Ici commence aussi ma promenade. Au coin de la rue de l'Abbaye qui est la première dans l'alphabet des voiries ixelloises. Et je vais aller d'ici à la rue Yourcenar qui est la dernière dans l'ordre des rues de la commune. Visiter une ville de A à Z est une idée du Latourex, le Laboratoire de Tourisme Expérimental imaginé et mis sur pied par Maïa et Joël Henry, deux Strasbourgeois bourlingueurs qui ont décidé un jour de réécrire les guides de voyage. Ils appellent ça de l'Alphatourisme et ont plein de propositions du même genre. Par exemple, pour ce qui concerne plus particulièrement les lectrices et les lecteurs de ce premier numéro, ils ont aussi donné naissance au Gérontotourisme qui consiste à ne visiter que les localités comportant le mot vieux ou vieille. En Belgique, on est gâtés : Vieux Genappe, Vieuxville, Vieux-Waleffe, Oudenaken Oud-Turnhout, Oude-Heverlee, Bourseigne-Vieille ou Habay-la-Vieille. Bref, les Henry sont des incorrigibles comme on aime. Mais bon, c'était un peu court, Ixelles de A à Z alors il a fallu innover. Pour allonger un peu l'aventure, ce voyage ferait donc étape à la lettre médiane de l'alphabet. Et pour ça, l'avenue Maurice ferait parfaitement l'affaire, elle qui se situe juste à la moitié des rues en M à Ixelles ! La médiane de la médiane, parfait.

En avant route, donc ! A l'arrêt du tram 93, on évitera de prendre directement à gauche et de remonter l'avenue Louise : cela raccourcirait certes le trajet mais ne permettrait pas de faire connaissance avec un bout de la rue de l'Abbaye. Ce serait bien dommage. Car sur quelques mètres, outre que vous plongez directement vos pas dans la mer de plastique comme on vient juste de le raconter, on fait plein d'autres découvertes. Par exemple, une ambassade au drapeau inconnu : un soleil jaune sur fond rouge, un soleil doté de 40 rayons et enrubanné comme s'il s'agissait de l'offrir à quelqu'un : c'est le drapeau de la République du Kirghizistan, un pays qui compte 40 tribus mais dont les membres ne figurent pas dans le top 40 des populations étrangères vivant en Belgique, ils sont deux milliers tout au plus. Juste en face, autre sorte d'insularité : un internat pour jeunes filles suivant l'enseignement supérieur de la Communauté française. Les internats sont désormais choses rares : il n'en existe plus qu'une dizaine en Région bruxelloise et un seul à Ixelles.

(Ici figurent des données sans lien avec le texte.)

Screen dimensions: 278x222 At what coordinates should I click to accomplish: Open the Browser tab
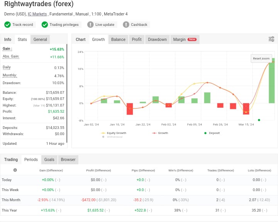(68, 159)
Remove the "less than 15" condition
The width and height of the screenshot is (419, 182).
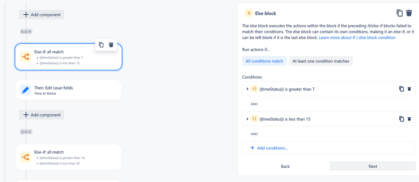tap(409, 119)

Le règlement stipule que les résidentes sont invitées à ne pas confondre le jour et la nuit et qu'en aucun cas il ne sera question de rester au lit après neuf heures du matin. Un peu plus loin, voici le Musée Constantin Meunier, rebaptisé et anglicisé « The art of Labour&the labour of art ». Constantin Meunier, décédé dans cette maison-atelier devenue musée, est une figure largement oubliée d'un monde du travail profondément virtualisé.

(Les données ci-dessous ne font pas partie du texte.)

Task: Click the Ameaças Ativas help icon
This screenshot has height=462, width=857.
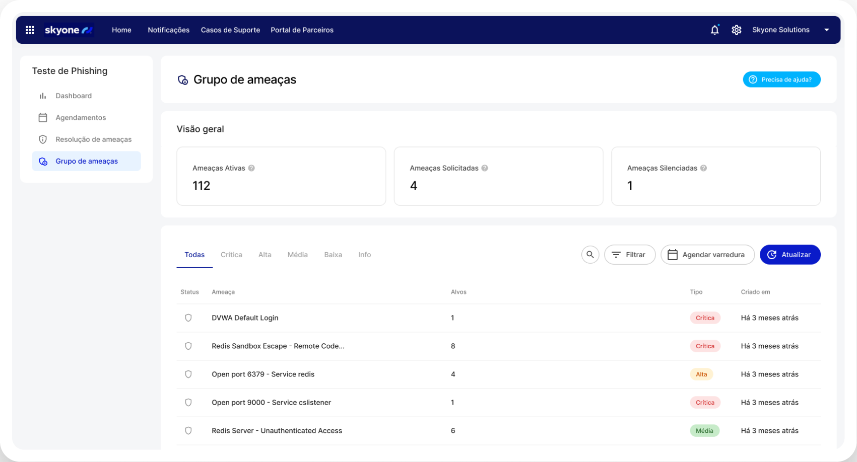Action: [x=251, y=168]
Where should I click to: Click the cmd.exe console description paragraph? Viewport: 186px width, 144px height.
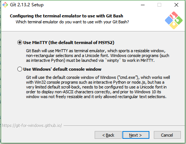[98, 87]
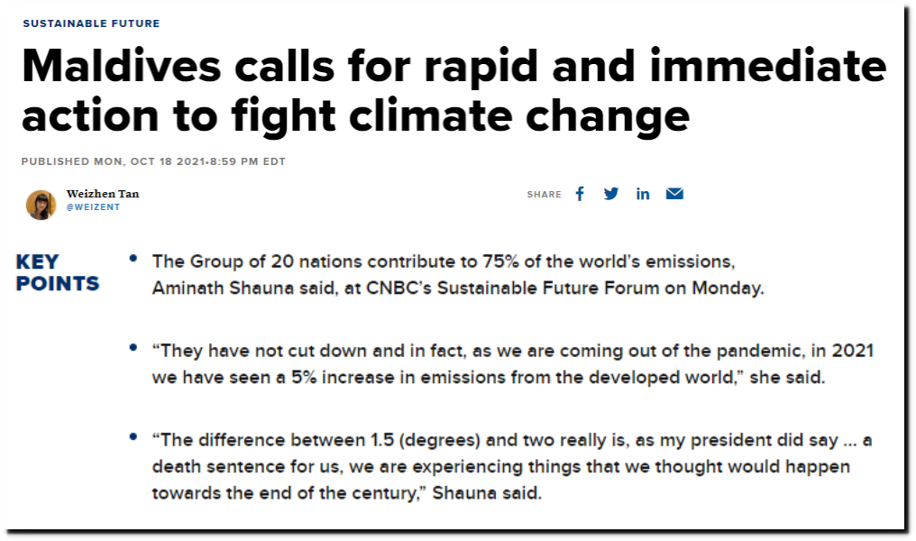Image resolution: width=916 pixels, height=541 pixels.
Task: Share the article on Twitter
Action: click(611, 194)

Ses peintures et ses sculptures voulaient toucher « la beauté tragique et farouche » du monde ouvrier, mais aujourd'hui en son musée de l'art du travail et du travail de l'art il n'y a pas assez d'emplois pour garder les portes ouvertes en permanence.

Un panneau signale que « faute de personnel » la direction des Musées Royaux des Beaux-Arts est contrainte « de fermer le musée pendant le week-end ». Une adresse e-mail et un numéro de téléphone sont disponibles pour qui voudrait venir en groupe mais un groupe ne commence malheureusement pas à deux personnes.

Suite

Passant la rue Paul Lauters après avoir emprunté sur quelques mètres la chaussée de Vleurgat, revoilà l'avenue Louise qu'il s'agit de traverser pour dévaler les escaliers de l'avenue de Mot vers l'abbaye de la Cambre. En chemin, l'on croise la Tour ITT (rebaptisée et anglicisée IT Tower) et sa fresque monumentale réalisée par trois « street artists » et dont les larges bandes autocollantes plastiques additionnées les unes aux autres ont fini par composer le plus grand vinyle d'Europe. Les salles de réunion du rez-de-chaussée sont vides mais éclairées et laissent parler toute seule la télévision. Les escaliers de la contre-allée descendent vers l'abbaye, là où sont les sources du Maelbeek et d'où le ruisseau, voûté depuis la fin du 19ème siècle, part vers Schaerbeek pour trouver la Senne. C'est ici aussi que jusqu'il n'y a pas longtemps étaient abrités les bureaux de l'Institut Géographique National, déménagés depuis dans le quartier européen. C'est là que l'on trouvait par exemple les guides des Sentiers de Grande Randonnée (GR) et c'est un bout de GR que l'on emprunte pour remonter vers le rond-point de l'Etoile et en arriver à la moitié de notre alphabet nomade. Voici en effet, une fois passé le boulevard Général Jacques, dont la traversée fait partie de toutes les visites postcoloniales de Bruxelles, l'avenue Maurice !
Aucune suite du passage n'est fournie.